Dass Fremde auf der Insel einfallen, ist nicht neu. Im Gegenteil. Teil I einer Serie über die „seltsamen Touris“ vor unserer Zeit, humorvoll aufgeschrieben von dem mallorquinischen Journalisten Joan Riera

Die Mallorca-Urlauber vor 2.000 Jahren waren noch anders gekleidet DM

Seit den 1960er-Jahren strömen die Touristen nach Mallorca. Das wird zumindest allgemein behauptet. Die Touris kommen in riesigen Boeing- oder Airbus-Maschinen auf einem überlasteten Flughafen an. Oder in superluxuriösen Privatjets. Sie legen an Bord großer Schiffe mit 5.000 Passagieren an. Oder auf Yachten aus Ebenholz.

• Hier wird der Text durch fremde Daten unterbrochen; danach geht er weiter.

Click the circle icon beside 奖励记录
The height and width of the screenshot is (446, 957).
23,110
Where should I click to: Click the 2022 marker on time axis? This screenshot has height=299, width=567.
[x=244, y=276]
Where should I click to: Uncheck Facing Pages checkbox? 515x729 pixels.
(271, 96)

Sie übernachten in Lagern, die wir Ferienorte nennen. Dort hausen sie in großen Zelten, die gemeinhin als Hotels bezeichnet werden und in denen sie gewöhnlich nach Nationalität oder Vermögen verteilt sind. Auf der einen Seite diejenigen, die Kohle in Hülle und Fülle haben. Auf der anderen jene, für die der Reichtum nur begrenzt ist. Im einen Hotel logieren die Söhne Großbritanniens. Im anderen die Sauerkrautfresser. Kaum haben sie das Land betreten, dringen sie an die Strände vor und erobern die Straßen der Städte. Manchmal breiten sie ihre Tentakel auch ins Landesinnere aus. Dort drängen sie sich in den Tavernen und kriegen den Hals nicht voll vor lauter Bier. Sie füllen die Lokale, um ihren Hunger zu stillen.

Die anderen Ankömmlinge

Jene, die mit kleinen Booten aus Algerien ankommen, sind keine Touristen. Nein, ihrer Fahrt um die Insel Cabrera fehlt der aristokratische Glanz. Sie versuchen einfach zu überleben. Streben nicht danach, Garnelen in der Sommersonne zu verspeisen oder Wanderungen in der Serra de Tramuntana zu unternehmen. Sie scheren sich einen Dreck um unsere Denkmäler. In ihren Taschen gibt es keine goldene Visakarte, mit der sie ein Menü aus Gänseleber mit Portweinreduktion und karamellisierten Zwiebeln in Sesamöl bezahlen können. Sie haben nicht mal eine Handvoll Euro, um sich eine einfache Pizza Margherita zu leisten.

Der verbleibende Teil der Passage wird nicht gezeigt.